*** SUPPLIED DATA ***

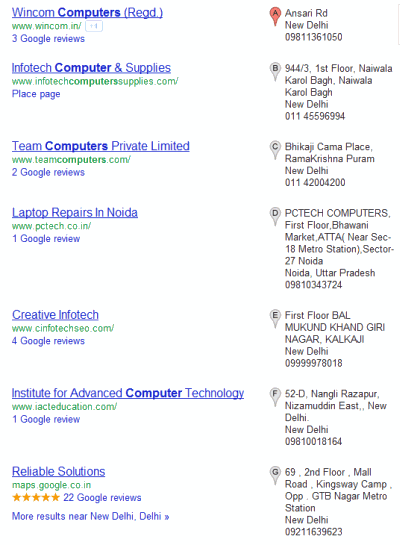
Task: Open the Creative Infotech result
Action: pyautogui.click(x=55, y=315)
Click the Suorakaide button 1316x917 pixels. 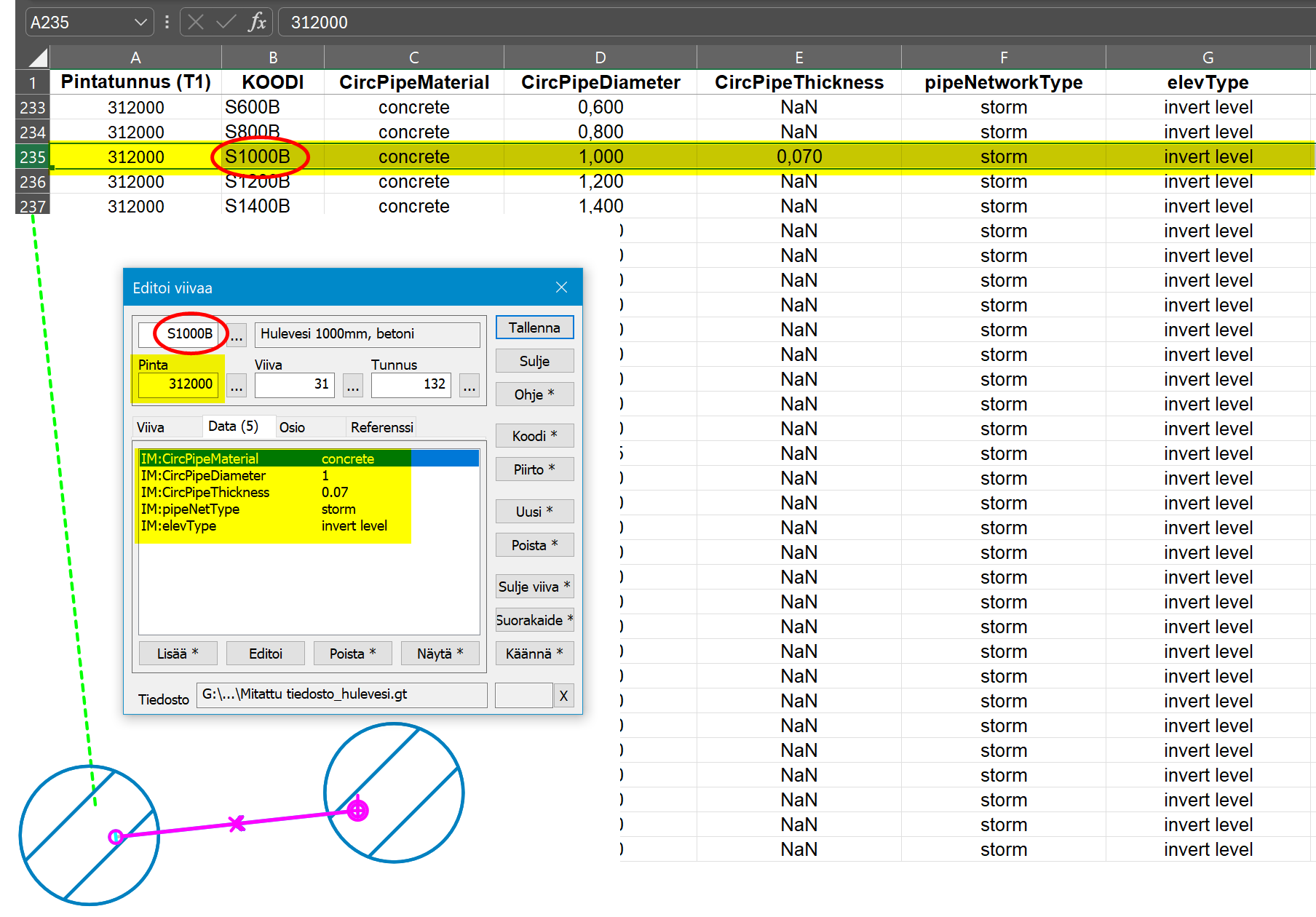click(534, 620)
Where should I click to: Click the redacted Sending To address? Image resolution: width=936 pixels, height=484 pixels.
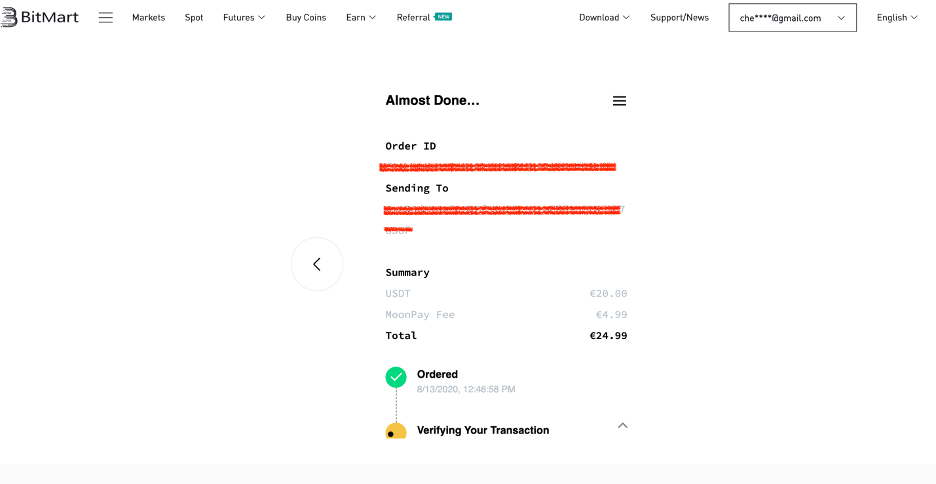point(502,211)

*** End of SUPPLIED DATA ***

_ACTIVITY_
Reproduce the lines from the one with "Where should I" through the end of the data, keeping both end lines, adding nothing, and dropping any pictures.

_ANSWER BOX_
Where should I click to: Click the redacted Sending To address? Image resolution: width=936 pixels, height=484 pixels.
point(502,211)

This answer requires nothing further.